(Your objective):
Nothing but a number should be given: how many lines of the records include "Enable"?

(Entries shown):

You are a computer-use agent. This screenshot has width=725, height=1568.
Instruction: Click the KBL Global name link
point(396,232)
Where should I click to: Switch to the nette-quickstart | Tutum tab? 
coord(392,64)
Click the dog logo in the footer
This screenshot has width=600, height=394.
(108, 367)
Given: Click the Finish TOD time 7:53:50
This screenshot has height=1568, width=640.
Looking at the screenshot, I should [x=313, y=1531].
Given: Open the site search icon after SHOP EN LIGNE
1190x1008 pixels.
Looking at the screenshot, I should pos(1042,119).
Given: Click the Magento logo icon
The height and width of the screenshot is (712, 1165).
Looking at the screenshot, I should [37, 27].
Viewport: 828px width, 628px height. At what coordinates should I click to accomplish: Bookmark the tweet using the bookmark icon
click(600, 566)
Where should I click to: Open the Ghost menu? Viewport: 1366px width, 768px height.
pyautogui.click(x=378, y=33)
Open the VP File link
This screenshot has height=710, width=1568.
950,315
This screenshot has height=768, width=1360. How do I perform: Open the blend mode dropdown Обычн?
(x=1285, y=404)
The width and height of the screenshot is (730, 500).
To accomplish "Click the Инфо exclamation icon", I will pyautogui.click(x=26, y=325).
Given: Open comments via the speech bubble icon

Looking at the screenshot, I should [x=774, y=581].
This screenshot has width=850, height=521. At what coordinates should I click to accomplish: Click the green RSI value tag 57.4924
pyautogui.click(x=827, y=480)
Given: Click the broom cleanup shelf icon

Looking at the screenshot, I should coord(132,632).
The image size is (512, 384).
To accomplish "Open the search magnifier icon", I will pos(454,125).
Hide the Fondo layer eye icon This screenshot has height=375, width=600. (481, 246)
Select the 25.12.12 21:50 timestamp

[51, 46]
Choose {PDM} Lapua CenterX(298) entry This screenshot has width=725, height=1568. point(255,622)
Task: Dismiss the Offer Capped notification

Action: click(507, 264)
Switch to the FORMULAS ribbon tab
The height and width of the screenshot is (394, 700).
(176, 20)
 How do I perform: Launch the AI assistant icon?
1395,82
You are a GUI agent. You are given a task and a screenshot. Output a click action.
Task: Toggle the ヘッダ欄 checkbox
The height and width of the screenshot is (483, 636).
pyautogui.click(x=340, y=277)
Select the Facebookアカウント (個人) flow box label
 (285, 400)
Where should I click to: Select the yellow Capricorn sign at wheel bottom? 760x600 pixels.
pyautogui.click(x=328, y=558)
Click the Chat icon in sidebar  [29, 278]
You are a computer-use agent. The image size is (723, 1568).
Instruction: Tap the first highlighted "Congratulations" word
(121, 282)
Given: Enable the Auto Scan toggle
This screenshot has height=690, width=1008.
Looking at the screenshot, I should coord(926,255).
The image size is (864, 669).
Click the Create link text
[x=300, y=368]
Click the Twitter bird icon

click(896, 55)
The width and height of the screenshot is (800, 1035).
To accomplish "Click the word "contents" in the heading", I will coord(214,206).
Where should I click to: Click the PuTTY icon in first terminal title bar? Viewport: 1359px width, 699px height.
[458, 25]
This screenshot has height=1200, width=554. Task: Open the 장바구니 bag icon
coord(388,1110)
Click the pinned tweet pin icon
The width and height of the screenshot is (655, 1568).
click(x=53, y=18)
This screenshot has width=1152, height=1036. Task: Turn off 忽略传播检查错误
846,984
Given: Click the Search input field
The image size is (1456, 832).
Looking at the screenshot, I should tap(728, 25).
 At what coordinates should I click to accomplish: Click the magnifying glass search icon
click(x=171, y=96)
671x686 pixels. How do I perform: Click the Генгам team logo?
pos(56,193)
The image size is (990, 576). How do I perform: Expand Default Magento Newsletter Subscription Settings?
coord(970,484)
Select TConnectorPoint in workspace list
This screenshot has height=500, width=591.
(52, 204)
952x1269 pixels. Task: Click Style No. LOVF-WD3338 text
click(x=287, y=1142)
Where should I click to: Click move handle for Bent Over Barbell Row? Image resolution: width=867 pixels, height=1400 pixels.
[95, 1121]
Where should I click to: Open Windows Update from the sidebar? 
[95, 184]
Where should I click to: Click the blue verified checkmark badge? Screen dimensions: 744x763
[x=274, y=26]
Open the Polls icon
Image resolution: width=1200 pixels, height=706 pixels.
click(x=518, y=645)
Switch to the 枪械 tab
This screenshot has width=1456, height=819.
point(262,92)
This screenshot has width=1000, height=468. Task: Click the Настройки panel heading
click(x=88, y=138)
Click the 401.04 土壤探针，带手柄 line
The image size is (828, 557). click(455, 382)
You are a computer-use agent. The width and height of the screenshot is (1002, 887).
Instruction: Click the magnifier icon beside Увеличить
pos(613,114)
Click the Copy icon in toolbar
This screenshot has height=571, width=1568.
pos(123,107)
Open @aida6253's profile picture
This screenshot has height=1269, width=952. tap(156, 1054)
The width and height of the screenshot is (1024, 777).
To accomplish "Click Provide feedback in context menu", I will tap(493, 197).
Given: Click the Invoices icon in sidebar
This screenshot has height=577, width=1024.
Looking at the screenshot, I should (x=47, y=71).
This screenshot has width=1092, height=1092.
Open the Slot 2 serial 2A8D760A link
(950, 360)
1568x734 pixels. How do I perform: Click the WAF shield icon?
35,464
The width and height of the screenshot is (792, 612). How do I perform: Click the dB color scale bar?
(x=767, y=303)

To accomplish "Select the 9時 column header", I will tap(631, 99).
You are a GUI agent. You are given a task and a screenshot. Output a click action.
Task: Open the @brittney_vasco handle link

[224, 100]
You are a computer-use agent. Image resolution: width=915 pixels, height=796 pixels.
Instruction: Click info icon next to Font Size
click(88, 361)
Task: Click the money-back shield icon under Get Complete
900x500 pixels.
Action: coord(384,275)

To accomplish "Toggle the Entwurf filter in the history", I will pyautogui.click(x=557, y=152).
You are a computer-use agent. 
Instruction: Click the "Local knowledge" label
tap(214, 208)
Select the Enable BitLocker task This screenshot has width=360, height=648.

(Answer to the problem):
2